The preprocessing scripts assume the following directory structure
datasets/
arxiv/
train.jsonl
valid.jsonl
test.jsonl
pubmed/
train.jsonl
valid.jsonl
test.jsonl
redundancy-kvd/ (this repository)
You will need UDPipe 1.2.0 dependency parser, here, and its pretrained model for English, here.
Then, refer to data_preprocessing/preprocessing_steps.sh
.
The systems load their hyperparameter configuration from a JSON or CSV file in the config_files
subfolder.
For instance, to run TreeKvD over the test set of arXiv with the hyper-parameters reported in the paper, use
cd treekvd/
python run.py -d arxiv -s test -nj <num-cpus> --exp_id <experiment-name> --conf conf_files/recommended.json
The predictions will be saved in folder treekvd/exps/<experiment-name>/arxiv-test/
.
Use the same command from the graphkvd
subfolder to run GraphKvD instead.
If you wish to run more configurations at a time, you can add more rows to the CSV file or more elements to the corresponding list in the JSON file.
Move into evaluation/
folder and run the following scripts according to the desired metric.
- ROUGE scores
python run_srouge.py -d arxiv -s test -nj <num-cpus> --pred <prediction JSON file>
- Redundancy metrics and candidate summary statistics such as summary length, coverage, and density.
python run_summeval.py -d arxiv -s test -nj <num-cpus> --pred <prediction JSON file>
- Bert-Score with SciBert as core
python run_scibert_score.py -d arxiv -s test -nj <num-cpus> --pred <prediction JSON file>
- Local coherence as language model perplexity.

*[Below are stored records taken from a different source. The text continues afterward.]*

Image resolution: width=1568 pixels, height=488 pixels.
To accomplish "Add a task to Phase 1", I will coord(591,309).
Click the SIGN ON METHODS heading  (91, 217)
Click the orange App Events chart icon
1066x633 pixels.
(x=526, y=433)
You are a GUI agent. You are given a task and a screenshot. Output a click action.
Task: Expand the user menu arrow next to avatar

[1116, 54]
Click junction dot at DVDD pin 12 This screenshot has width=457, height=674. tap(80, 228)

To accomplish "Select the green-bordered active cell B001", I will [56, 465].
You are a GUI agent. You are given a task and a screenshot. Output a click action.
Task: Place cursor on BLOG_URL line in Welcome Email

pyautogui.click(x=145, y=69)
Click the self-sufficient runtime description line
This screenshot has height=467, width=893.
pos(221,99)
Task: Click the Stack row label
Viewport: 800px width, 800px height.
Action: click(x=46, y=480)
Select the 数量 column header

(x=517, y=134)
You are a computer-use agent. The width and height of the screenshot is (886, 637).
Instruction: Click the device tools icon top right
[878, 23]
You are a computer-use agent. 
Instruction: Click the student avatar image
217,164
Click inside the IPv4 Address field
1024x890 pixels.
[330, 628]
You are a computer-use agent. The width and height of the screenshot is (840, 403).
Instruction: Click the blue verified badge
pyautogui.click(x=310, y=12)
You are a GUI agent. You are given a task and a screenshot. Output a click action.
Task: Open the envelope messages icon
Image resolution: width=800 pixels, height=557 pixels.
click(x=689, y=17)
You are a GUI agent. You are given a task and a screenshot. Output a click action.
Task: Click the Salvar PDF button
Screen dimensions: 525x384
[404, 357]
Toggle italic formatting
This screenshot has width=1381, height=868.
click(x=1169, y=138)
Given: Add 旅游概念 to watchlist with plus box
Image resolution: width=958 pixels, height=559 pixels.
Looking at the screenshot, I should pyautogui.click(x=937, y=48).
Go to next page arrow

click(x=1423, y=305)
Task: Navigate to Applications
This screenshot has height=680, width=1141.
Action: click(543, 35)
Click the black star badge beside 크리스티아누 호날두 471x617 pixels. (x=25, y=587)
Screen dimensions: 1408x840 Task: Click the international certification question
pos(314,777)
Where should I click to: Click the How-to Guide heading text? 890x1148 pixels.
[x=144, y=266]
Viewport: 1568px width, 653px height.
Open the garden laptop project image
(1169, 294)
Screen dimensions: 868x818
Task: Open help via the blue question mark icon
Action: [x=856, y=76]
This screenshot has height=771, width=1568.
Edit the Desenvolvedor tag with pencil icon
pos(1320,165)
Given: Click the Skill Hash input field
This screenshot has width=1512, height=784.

python run_ppl_lcoh.py -d arxiv -s test --pred <prediction JSON file>
- Aggregate all results into a CSV table
python report_evaluation.py -d arxiv -s test -nj <num-cpus> --pred_file <prediction JSON file> --output <CSV file name>
In all cases, argument --pred
can also be a folder name, in which case the evaluation runs for each .json
file found inside.